▸ Exercise instructions:
Write the next part of the post below on waterfall versus Agile methodologies, starting after its last sentence.

Chris NeJame

An opinionated SDET.

The Importance of Words: Waterfall vs Agile

"Niagara falls. Source for the image unknown."

What do you think of when you hear the word “waterfall”?

I’m guessing many think of something like Niagara Falls (pictured above), that is, a massive water feature.

But waterfalls come in a variety of shapes and sizes. Waterfalls can be cascading, and have many levels to them, and they can even be just a few inches tall. They can have massive amounts of water flowing through them at varying speeds, or very little. The only real criteria is that water flows over a vertical, or very steep drop.

But in software development, perhaps this initial mental image of a massive waterfall has biased what we think of when we compare “waterfall methodologies” to “Agile methodologies”.

An exceptionally common response I’ve gotten to “what makes something waterfall?” is:

Big projects that take a long time

When asked why that’s bad, they often say it’s bad because large projects take a long time to provide value to the customer. So it seems, to them, the issue is the time scale. Perhaps this is the result of that mental image of the grand waterfall, or maybe it comes from this bit in the Agile manifesto:

Deliver working software frequently, from a couple of weeks to a couple of months, with a preference to the shorter timescale.

While this principle is important to Agile methodologies, the time scale is not what characterizes “waterfall” methodologies (at least, not with regards to what the Agile manifesto authors had in mind). But let’s run with that definition, if only for a bit, to see if the term then applies to many who believe themselves to not be using a waterfall approach.

Is your project “big”?

So going by the manifesto, “big” would mean “longer than a couple of months”.

You might read that and go “ah! We practice SCRUM, have 2 week sprints, and release at the end of each sprint, providing value to the customer.” That might be true, but there’s two issues:

The first issue is that it might not be working software. Were defects found after it was released to the customer? How bad were they? Did any of them prevent the customer from doing what they wanted? You may have provided value, which is great, but the manifesto was about discipline and craftsmanship; not moving fast and breaking things (that’s why there’s also bits about technical excellence and maximizing the amount of work not done).

But that might be burying the lede a bit.

The second issue is that the work for that project likely didn’t start when the sprint started, nor did it likely end after that sprint finished.

The requirements and designs likely weren’t put together only once the sprint started, and when defects are found once released, it means the work wasn’t finished since now “rework” is necessary.

So as a small exercise, try to find a roadmap for your product. Find the item that took the longest time to fully deliver on in working order, and then find the time the roadmap was put together (a “created date” for the roadmap file could work in a pinch). Now, consider how long before the roadmap was put together that work started going into discovering what the customers’ requirements were that inspired the things promised in the roadmap. If you don’t know, feel free to go and ask the people who came up with the ideas in the roadmap.

What is the duration of that timeline from start to finish?

My guess is it’s longer than “a couple of months”. A lot longer.

But rest assured, the time scale is a red herring. Long term projects like this are perfectly fine in Agile methodologies (that is, you can go about a long term project while still being “Agile”).

▸ Data provided:
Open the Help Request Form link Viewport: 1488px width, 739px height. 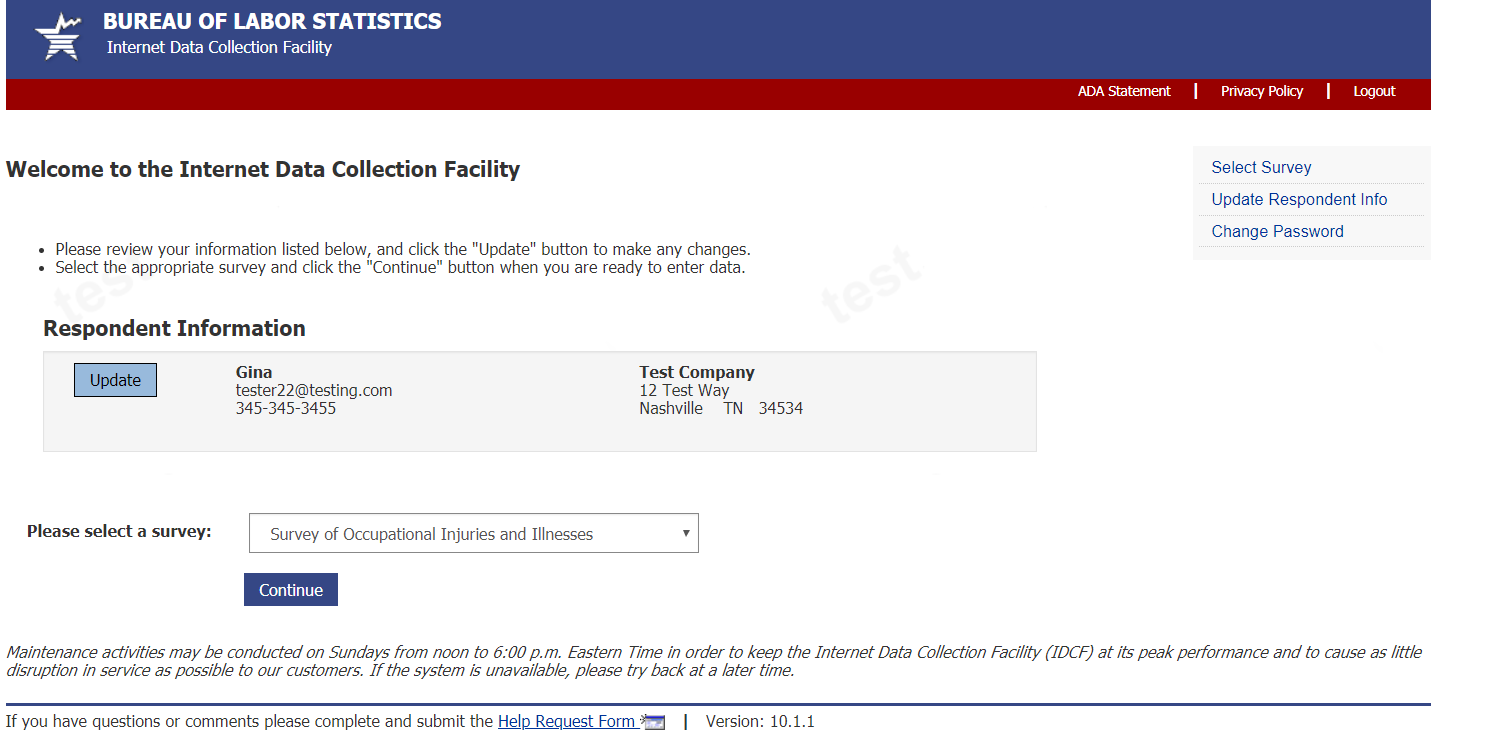[x=566, y=722]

▸ Answer to this problem:
Origins

So what does it really mean for something to be “waterfall”? To answer that, let’s take a quick look into the past.

In 1970, a man named Winston Royce published a paper describing and criticizing (although, not condeming a pattern of software development that he observed. He didn’t call it “waterfall”, but it’s clear, looking at the diagrams in the paper, how that term came to be used to describe similar patterns.

I won’t go too deep into it, but Martin Fowler did a writeup on it here where he also explains the difference between Waterfall and Agile.

For now, here’s one of the key diagrams from the Royce paper that seems to have inspired the notion of “waterfall”. But I recommend reading through the paper and looking at the other diagrams as he comments on the problems (the central player being that things can go back to previous phases).

TL;DR: It’s specifically the presence of phases in the development lifecycle that characterizes “waterfall” methodologies. It’s the fact that there’s handoffs.

As Fowler notes in his writeup, Agile methodologies have the team collaborate together on sufficiently solving one problem at a time, without anyone going off to do something else for another problem until that first problem is solved. ‘Waterfall’ methodologies, by contrast, have handoffs, where one person (or a group of persons) does one activity, handing off the results of their work to another person (or group of persons) to do another activity, while the first person can then do their activity on a new problem.

“Waterfall” methodologies mimic how factories work. They operate on the assumption that one work center can do some category of work, and finish it so that the next work center can do another category of work and finish it. This is fine in a factory, where the work is the same every time, and we can iron out the kinks over time to reduce the rate of issues. But in software, the work is new every time. There are certainly lessons to be gained from certain manufacturing methodologies (e.g. Kanban/Lean), but those same methodologies would tell us that things can only be split up like this if you can guarantee the work won’t get sent back and disrupt the upstream work centers.

Why are handoffs a problem?

Certainly on the surface they might not seem so bad. In fact, many believe handoffs to be unavoidable and expect things to come back. But for those that expect things to come back, they also believe that if things come back, it won’t be much of a problem. So it’ll take some convincing to shine some light on the ‘badness’.

Let’s dig into how exactly this becomes a problem.

With phased development, it’s often set up so that different people are responsible for the different phases. But what happens in this case, when the people responsible for one of those earlier phases, hand off their stuff to the next phase? Do they just sit around doing nothing and wait for the later phases to tell them when they’re done or come back with issues? Or do they start on something else?

Typically, it’s the latter. Why? Because even without management telling them they need to be constantly working, workers will assume that expectation is there.

So what happens when those in an earlier phase start on something else, but those in a later phase need to pass something back upstream because an issue was found? They’ll either interrupt the earlier phase to get the issue resolved immediately, or they’ll try to pass it back upstream but have to wait until the earlier phase is “finished” with their new work.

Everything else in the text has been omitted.